The third verse is the one in which God said: “Ramadan is the month wherein the Quran was revealed for the guidance of mankind and to serve as the criterion, (of right and
wrong). Whosoever of you is present in this month shall fast it, and whosoever is sick or on a journey shall fast an equal number of days later”… etc.

It is to be noticed that the verse remained silent about those “who could afford it.” Al-Bukhari reported.

According to many of the Prophet’s companions, many Ahadith to the effect that the third verse had abrogated those before it and made it obligatory for the physically fit to keep the fast, thus abolishing the choice.
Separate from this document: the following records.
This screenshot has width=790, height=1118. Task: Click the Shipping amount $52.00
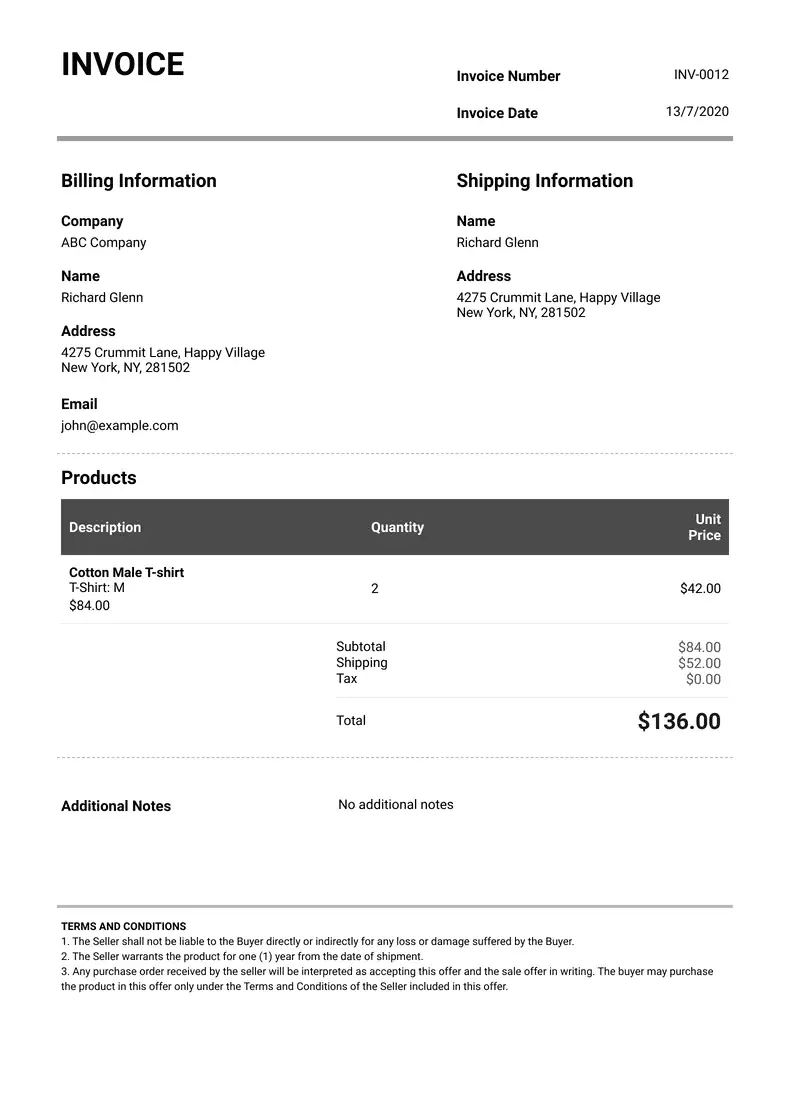click(x=699, y=664)
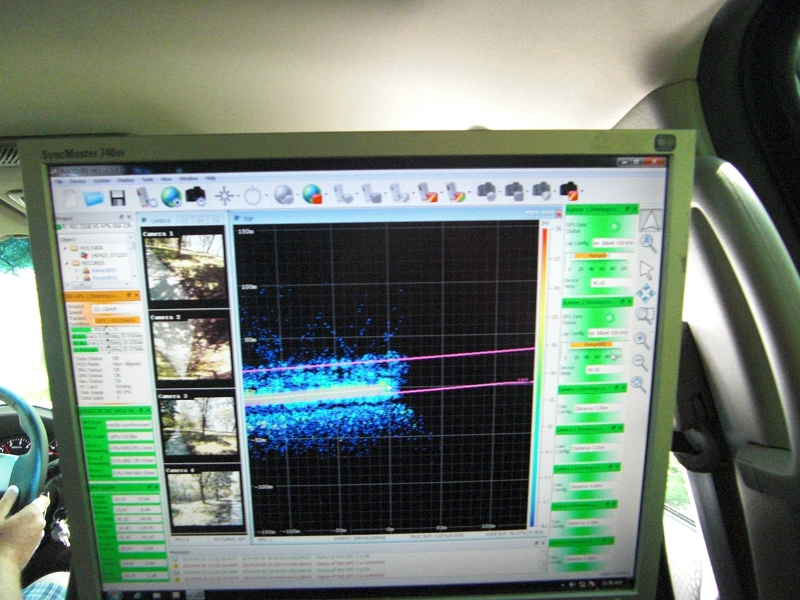This screenshot has height=600, width=800.
Task: Click the globe icon next to Save
Action: click(171, 197)
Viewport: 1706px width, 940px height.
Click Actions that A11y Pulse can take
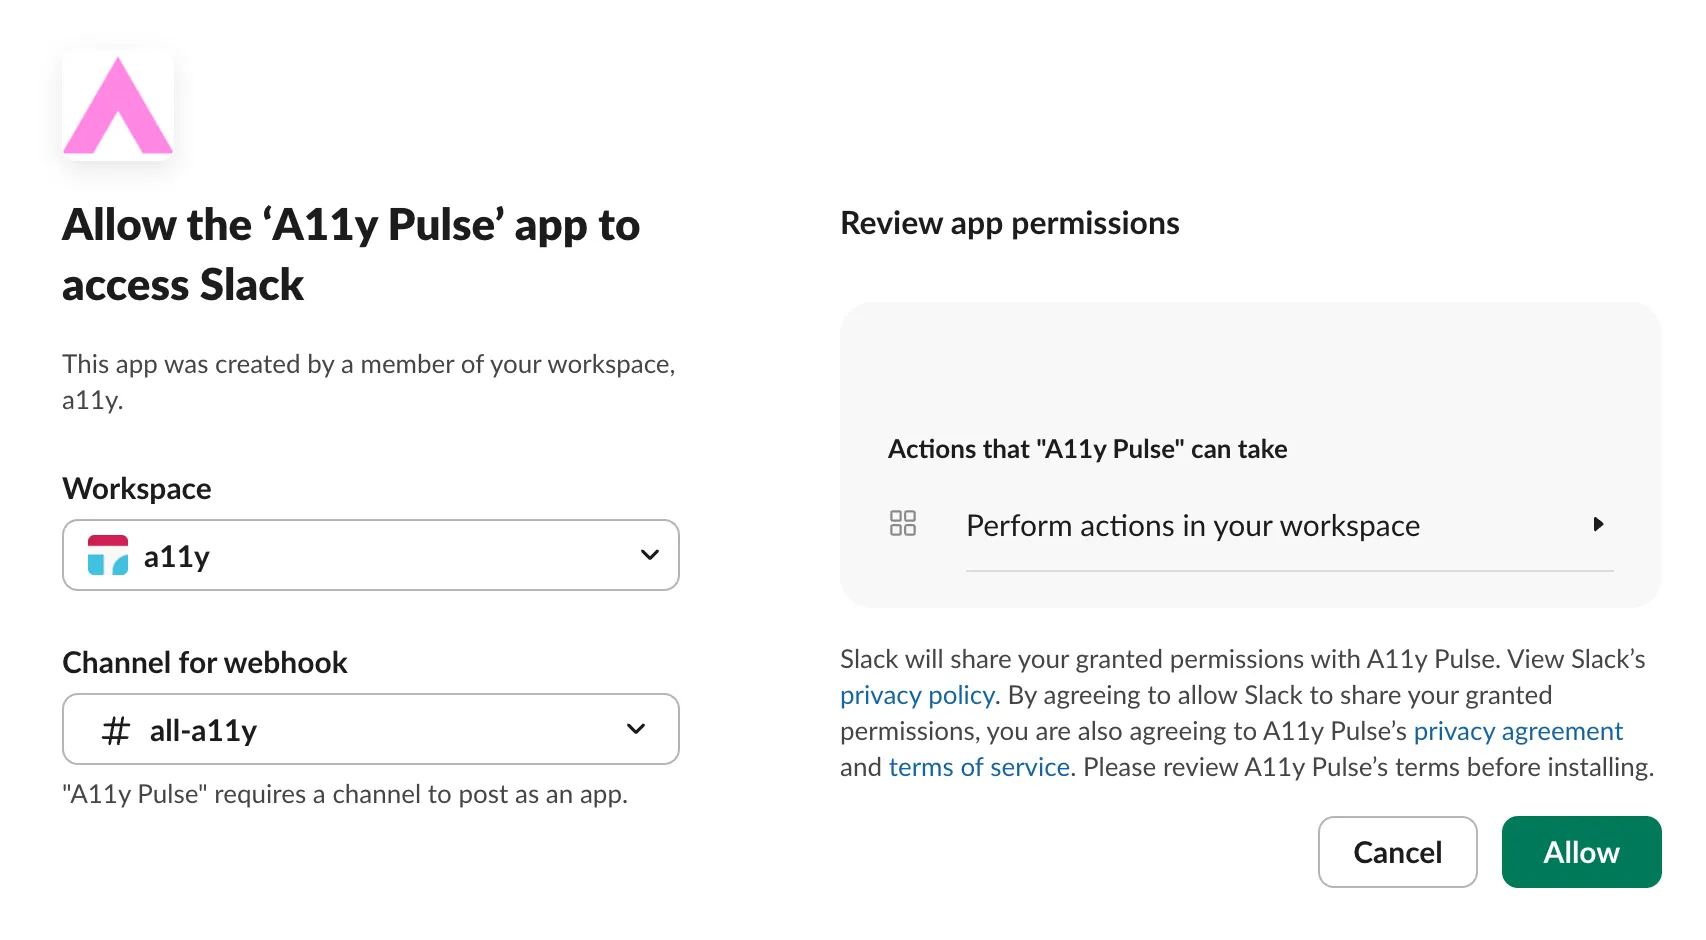[1087, 448]
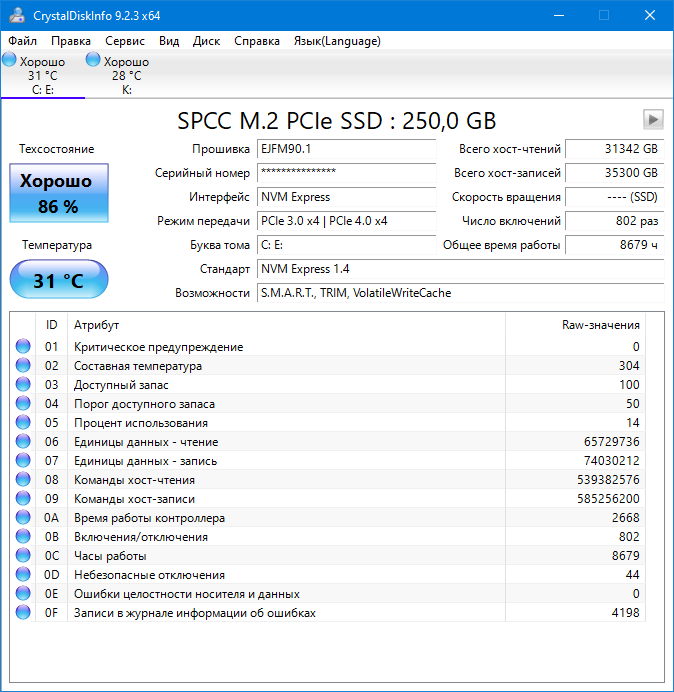
Task: Click status orb for Критическое предупреждение
Action: click(x=23, y=347)
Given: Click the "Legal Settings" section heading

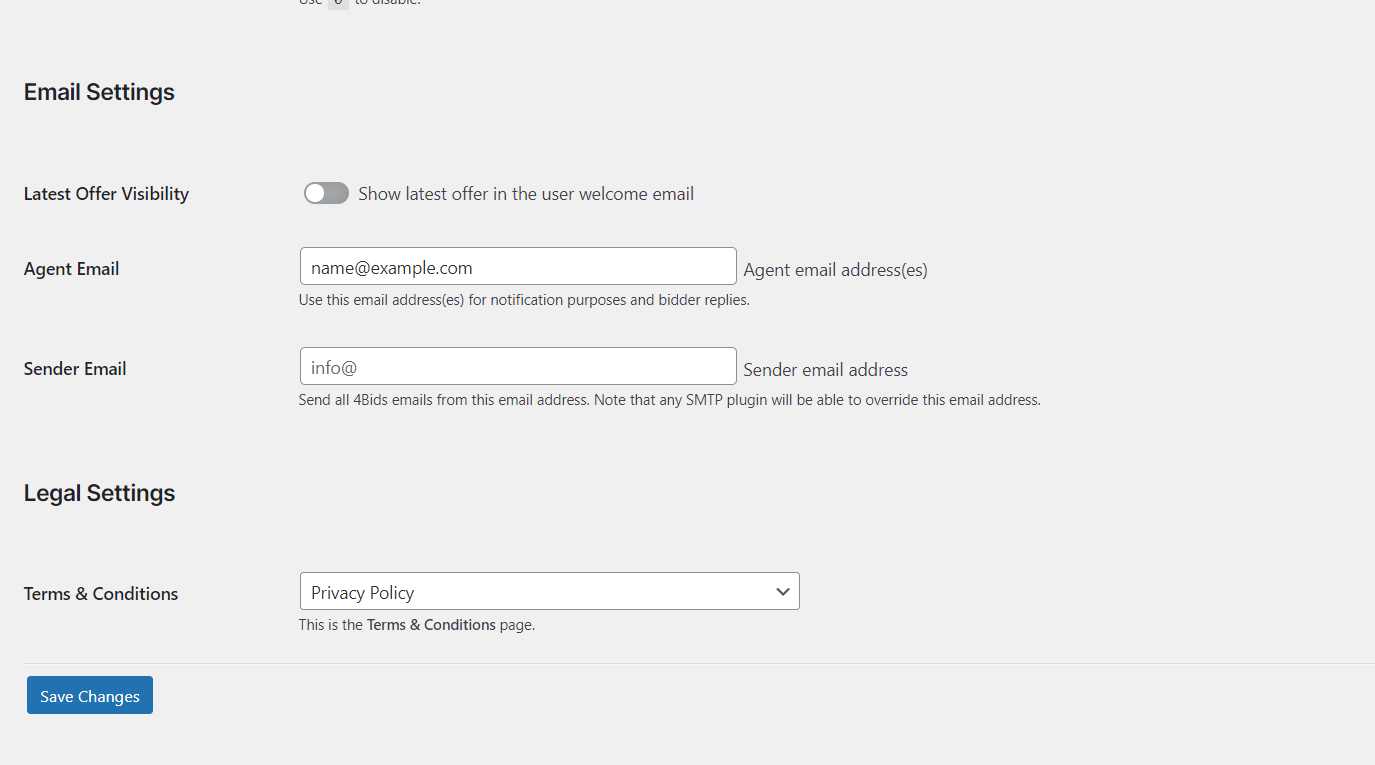Looking at the screenshot, I should [x=99, y=493].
The third stage deals with the times of abstinence and indulgence there were times of abstinence during the night as well as during the day :

(a) When a man had said his `isha prayers (last evening prayers) he was supposed to abstain from (muftirat) that is food, drink and women after prayers.

(b) If a man slept (even before saying the `isha prayers) he should abstain when he awoke.

Thus saying the `isha prayers and sleep forced a man into a state of abstinence for the rest of the night and the following day until sunset. This was a hard condition for the early Muslims for a man might dose off before iftar (breakfast), and thus had to continue his fast until the same time next day. It is told that Qays Ibn Sarma alAnsari spent the day working in the field. At sunset he returned home and rested while his wife was preparing his meal. When she returned with it he was sound sleep and when he awoke he had to continue the fast; by mid-day he fainted. Later, he told the Prophet about it and God revealed the verse: “It is lawful for you on the night of the fast to go unto your wives; they are your garment. Allah knows that ye defraud yourselves therein, so he turns towards you and forgives you. So go in unto them and seek what Allah has ordained for you, and eat and drink until the white thread of dawn becomes distinct from the black thread, then, observe the fast till nightfall.” Muslims were overjoyed by the relaxation.

The Merit of Fasting

Fasting enjoys, in the eyes of God, a grace unparallelled by other acts of piety and worship.

In a (qudsi hadith (utterances attributed to God outside the Quran), Allah says “All man’s work belongs to him. A good deed is repaid from tenfold to seven hundred times”. God said “Fasting belongs to Me and I repay.”

The Prophet said: “By He in whose hands Muhammad’s soul rests, Allah prefers the stench of the mouth of lie who fasts to the scent of musk”.

The Merit of Ramadan

Al-Bukhari and Muslim both reported that the Prophet had said: “With the advent of Ramadan, the portals of Paradise are opened, the gates to hell are closed, and the devils are chained.”

According to Abu Hurayra, the Prophet said at the beginning of Ramadan: “A glorious and blessed month has come Allah ordained that you fast during it. During this month, the portals of Paradise are opened, the gates of hell are closed, and the devils are chained. In this month there is one night which is worth more than one thousand months”.

The Merit of Ramadan Fast

The Prophet said “Whoever fasts during Ramadan out of faith seeking no reward, will have all his past sins forgiven.” Abu Hurayra reported that the Prophet also said “Whoever breaks the fast even for one day in Ramadan without any legitimate reason, cannot compensate for it by a period of fasting at another time during the year”.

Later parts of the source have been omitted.